気道熱傷に予防的抗菌薬投与するか?


熱傷の予防的抗菌薬は悩ましいです。

私が研修だった10年以上前には熱傷患者は来院して熱出てCRP上がったら創部も汚いし、初期からの抗菌薬投与もかなり行われていましたが、最近は、予防的抗菌薬投与は我慢していることが多いです(でも術後に感染症で持って行かれることも多数あります)。うーん悩ましい。

気道熱傷も肺炎なりやすくて予防的抗菌薬投与するべきだとか、議論があります。
最近の症例ではいれずに乗り切れてますが・・

uptodateでは気道熱傷に予防的抗菌薬投与には結論なし・・という無難な答え

参考文献では
Clin Infect Dis. 2016 Jan;62(1):60-6
2893人の受傷した熱傷患者(対象患者は気道熱傷ではない)。入院後2日以内に人工呼吸器管理をされた重症患者では28死亡率が予防的抗菌薬投与群で低下した。人工呼吸器管理されていない患者では差がなかった。
人工呼吸される重症熱傷患者では予防的抗菌投与が有効かもしれないとの結論

Burns. 2014 Dec;40(8):1476-1480
58人の気道熱傷患者が対象。全員が予防的抗菌薬投与を受けている。肺炎の発生率は予防的抗菌薬投与でも以前のデータと比較して変わらないが、死亡率過去の報告より良かった
※特に何か言えるデータでもないようです。筆者の主張もやや苦しいところのようです。

データセット項目 ::
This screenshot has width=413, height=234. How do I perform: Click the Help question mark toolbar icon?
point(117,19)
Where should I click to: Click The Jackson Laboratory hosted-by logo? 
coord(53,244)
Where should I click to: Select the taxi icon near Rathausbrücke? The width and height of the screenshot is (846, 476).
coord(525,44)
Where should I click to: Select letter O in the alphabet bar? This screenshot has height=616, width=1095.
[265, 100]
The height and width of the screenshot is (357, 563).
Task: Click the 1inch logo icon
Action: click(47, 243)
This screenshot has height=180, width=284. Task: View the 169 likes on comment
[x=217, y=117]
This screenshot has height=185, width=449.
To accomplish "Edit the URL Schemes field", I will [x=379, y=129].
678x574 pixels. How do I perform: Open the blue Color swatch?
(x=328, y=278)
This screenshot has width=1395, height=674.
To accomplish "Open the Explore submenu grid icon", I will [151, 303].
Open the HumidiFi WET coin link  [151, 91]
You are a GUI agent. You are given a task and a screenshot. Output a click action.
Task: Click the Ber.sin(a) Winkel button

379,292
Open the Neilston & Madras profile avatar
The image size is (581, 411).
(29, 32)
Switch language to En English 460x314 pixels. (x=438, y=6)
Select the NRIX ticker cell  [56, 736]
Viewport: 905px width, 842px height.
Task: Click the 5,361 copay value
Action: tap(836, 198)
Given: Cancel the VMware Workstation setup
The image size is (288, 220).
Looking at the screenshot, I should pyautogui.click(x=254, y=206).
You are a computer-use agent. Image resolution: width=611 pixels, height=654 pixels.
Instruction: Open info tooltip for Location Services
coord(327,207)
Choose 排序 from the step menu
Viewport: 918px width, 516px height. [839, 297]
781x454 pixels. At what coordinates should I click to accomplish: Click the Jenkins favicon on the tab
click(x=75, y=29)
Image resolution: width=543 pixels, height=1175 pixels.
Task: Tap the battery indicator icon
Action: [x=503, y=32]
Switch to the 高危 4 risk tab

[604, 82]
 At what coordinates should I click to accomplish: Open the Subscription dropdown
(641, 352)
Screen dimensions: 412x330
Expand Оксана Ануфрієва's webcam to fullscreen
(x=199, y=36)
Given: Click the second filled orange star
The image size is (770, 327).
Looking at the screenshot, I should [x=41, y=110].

演習課題 ::
• a. 気道熱傷と予防的抗菌薬についての本文によると、Burns誌2014年の研究では何人の気道熱傷患者が対象でしたか。
• b. 気道熱傷と予防的抗菌薬についての本文から、「熱傷の予防的抗菌薬は悩ましいです。」を含む箇所で書き写し始め、「いない患者では差がなかった。」で終える範囲を一字一句変えずに書き写してください。

課題別解答 ::
• a. 58人です。

• b.
熱傷の予防的抗菌薬は悩ましいです。

私が研修だった10年以上前には熱傷患者は来院して熱出てCRP上がったら創部も汚いし、初期からの抗菌薬投与もかなり行われていましたが、最近は、予防的抗菌薬投与は我慢していることが多いです(でも術後に感染症で持って行かれることも多数あります)。うーん悩ましい。

気道熱傷も肺炎なりやすくて予防的抗菌薬投与するべきだとか、議論があります。
最近の症例ではいれずに乗り切れてますが・・

uptodateでは気道熱傷に予防的抗菌薬投与には結論なし・・という無難な答え

参考文献では
Clin Infect Dis. 2016 Jan;62(1):60-6
2893人の受傷した熱傷患者(対象患者は気道熱傷ではない)。入院後2日以内に人工呼吸器管理をされた重症患者では28死亡率が予防的抗菌薬投与群で低下した。人工呼吸器管理されていない患者では差がなかった。